Two things are common to these men—their age, and their relative lack of experience in foreign policy. S. M. Krishna is seventy-seven years old. He has never before served in an Union Cabinet. His political career has been spent wholly in his home state, Karnataka, where he held office as Deputy Chief Minister and Chief Minister (he later also served a term as Governor of Maharashtra). Nearly fifty years ago he did a Master’s degree in an American university; however, his professional acquaintance with global or international matters since has been slight.

M. K. Narayanan is seventy-five. Unlike his predecessors as NSA (such as J. N. Dixit and Brajesh Mishra), he does not come from a Foreign Service background. A career officer of the Indian Police Service, he ended as the Director of the Intelligence Bureau. Like Mr Krishna, his lack of experience in the field is conspicuous. Indeed, some have put it more strongly, arguing that Mr Narayanan’s police background promotes a tunnel vision that impedes a wider understanding of regional and global forces.

The Foreign Minister and the NSA both report to the Prime Minister. Dr Manmohan Singh certainly has a more global orientation than his colleagues, a product of the years spent working for international organizations, and of his own interest as an economist in trade and liberalization. He is less insular than some other Prime Ministers (V. P. Singh and Deve Gowda come to mind); yet he is not as personally interested or invested in foreign policy as some others (such as Jawaharlal Nehru). Also going against him is his age (he will turn seventy-seven in September), and his health—after two heart by-pass surgeries, he cannot as easily stand the strain of regular foreign travel as a man twenty years younger. Finally, unlike the NSA and the Foreign Minister he has many other things on his plate.

By way of comparison, consider the ages of those with principal responsibility for foreign policy in other countries. Hillary Clinton is sixty-one. The British Foreign Secretary, David Milliband is forty-four, his German counterpart, Frank-Walter Steinmeier nine years older. Also fifty-three years of age is the Pakistani Foreign Minister, Makhdoom Qureshi. I suspect that the equivalent of our National Security Adviser in these (and other countries) is likewise in his fifties or sixties. Age apart, the videshi equivalents of our Foreign Minister and NSA often also have better credentials in the field.

To work in foreign affairs or national security requires one to be awake at all hours and alert to all possibilities, to be comfortable with modern technology and to be interested even in obscure parts of the world, and, finally, to be willing to travel long distances at the drop of a hat. To be sure, youth by itself does not qualify one to be a good diplomat, foreign policy expert, or strategic thinker. (Consider the callowness of David Milliband). Energy and alertness do need to be accompanied by wisdom and experience. But the latter without the former can be equally unhelpful. A useful rule of thumb may be—to get someone more than fifty, but less than seventy.

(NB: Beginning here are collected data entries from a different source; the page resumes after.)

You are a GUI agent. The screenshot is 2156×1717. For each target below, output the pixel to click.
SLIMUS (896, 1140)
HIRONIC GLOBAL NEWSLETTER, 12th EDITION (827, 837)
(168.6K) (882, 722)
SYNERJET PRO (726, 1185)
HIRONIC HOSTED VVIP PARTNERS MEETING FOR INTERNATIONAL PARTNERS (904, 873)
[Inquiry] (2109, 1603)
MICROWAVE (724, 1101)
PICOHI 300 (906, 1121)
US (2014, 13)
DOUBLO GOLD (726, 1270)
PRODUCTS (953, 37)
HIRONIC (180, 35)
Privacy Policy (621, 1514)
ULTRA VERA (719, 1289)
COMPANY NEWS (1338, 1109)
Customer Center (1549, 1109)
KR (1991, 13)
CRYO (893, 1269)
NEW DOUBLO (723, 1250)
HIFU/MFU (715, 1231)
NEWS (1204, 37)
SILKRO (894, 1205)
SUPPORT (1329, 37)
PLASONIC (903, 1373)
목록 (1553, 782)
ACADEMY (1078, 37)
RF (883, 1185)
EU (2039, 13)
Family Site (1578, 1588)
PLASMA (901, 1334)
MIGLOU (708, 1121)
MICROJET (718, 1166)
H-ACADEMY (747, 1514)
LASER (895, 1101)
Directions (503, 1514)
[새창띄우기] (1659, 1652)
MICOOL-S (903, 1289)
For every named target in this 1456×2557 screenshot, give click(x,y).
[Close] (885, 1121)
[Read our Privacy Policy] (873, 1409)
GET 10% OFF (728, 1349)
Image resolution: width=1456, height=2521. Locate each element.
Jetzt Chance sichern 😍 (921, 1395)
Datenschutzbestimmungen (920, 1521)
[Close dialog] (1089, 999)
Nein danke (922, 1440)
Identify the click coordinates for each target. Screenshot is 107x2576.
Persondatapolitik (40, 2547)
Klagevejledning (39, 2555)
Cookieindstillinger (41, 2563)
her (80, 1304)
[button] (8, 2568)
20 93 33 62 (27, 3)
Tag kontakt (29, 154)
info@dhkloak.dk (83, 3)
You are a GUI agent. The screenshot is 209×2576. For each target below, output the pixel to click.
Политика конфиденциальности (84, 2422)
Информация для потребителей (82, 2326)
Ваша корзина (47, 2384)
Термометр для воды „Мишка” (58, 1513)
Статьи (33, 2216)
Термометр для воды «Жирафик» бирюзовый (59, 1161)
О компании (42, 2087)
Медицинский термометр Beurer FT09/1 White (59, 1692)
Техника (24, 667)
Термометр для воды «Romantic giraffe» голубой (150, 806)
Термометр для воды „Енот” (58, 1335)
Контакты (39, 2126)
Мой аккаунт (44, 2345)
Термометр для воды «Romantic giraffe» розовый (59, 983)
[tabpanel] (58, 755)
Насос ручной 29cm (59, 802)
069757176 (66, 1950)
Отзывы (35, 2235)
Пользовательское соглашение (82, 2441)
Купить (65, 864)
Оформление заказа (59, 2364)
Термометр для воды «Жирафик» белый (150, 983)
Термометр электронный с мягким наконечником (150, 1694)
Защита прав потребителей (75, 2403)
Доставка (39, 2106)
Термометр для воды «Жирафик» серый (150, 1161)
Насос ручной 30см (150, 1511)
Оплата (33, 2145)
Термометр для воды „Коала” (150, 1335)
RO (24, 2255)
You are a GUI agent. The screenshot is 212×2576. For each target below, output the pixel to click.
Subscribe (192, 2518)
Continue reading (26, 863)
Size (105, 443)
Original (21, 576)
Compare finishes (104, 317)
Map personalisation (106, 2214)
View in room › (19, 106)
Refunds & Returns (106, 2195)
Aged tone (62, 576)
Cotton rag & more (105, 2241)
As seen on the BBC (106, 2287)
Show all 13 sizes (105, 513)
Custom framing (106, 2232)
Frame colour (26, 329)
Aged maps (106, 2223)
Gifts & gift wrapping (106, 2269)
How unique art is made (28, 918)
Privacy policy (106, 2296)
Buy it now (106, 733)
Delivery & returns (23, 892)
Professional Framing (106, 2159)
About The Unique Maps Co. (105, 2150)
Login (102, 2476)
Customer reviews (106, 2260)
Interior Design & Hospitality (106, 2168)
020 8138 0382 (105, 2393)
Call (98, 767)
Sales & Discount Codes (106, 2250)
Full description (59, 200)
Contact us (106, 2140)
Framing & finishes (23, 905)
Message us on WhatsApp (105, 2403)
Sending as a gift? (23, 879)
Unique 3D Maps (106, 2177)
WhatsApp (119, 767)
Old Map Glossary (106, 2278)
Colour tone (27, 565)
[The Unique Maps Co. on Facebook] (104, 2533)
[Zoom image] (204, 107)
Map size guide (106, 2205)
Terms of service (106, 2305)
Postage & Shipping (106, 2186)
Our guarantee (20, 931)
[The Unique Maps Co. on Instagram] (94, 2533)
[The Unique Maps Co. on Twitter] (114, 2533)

At the risk of being accused of ‘age-ism’, one must ask whether the recent misjudgements in our dealings with Pakistan and the United States are completely unconnected with the age of our principal negotiators. For the worrying thing is that the Prime Minister, the Foreign Minister, and the National Security Adviser are all the wrong side of seventy-five. In the rocky ocean of global politics, the Indian ship of state can carry one old man, perhaps even two, but three?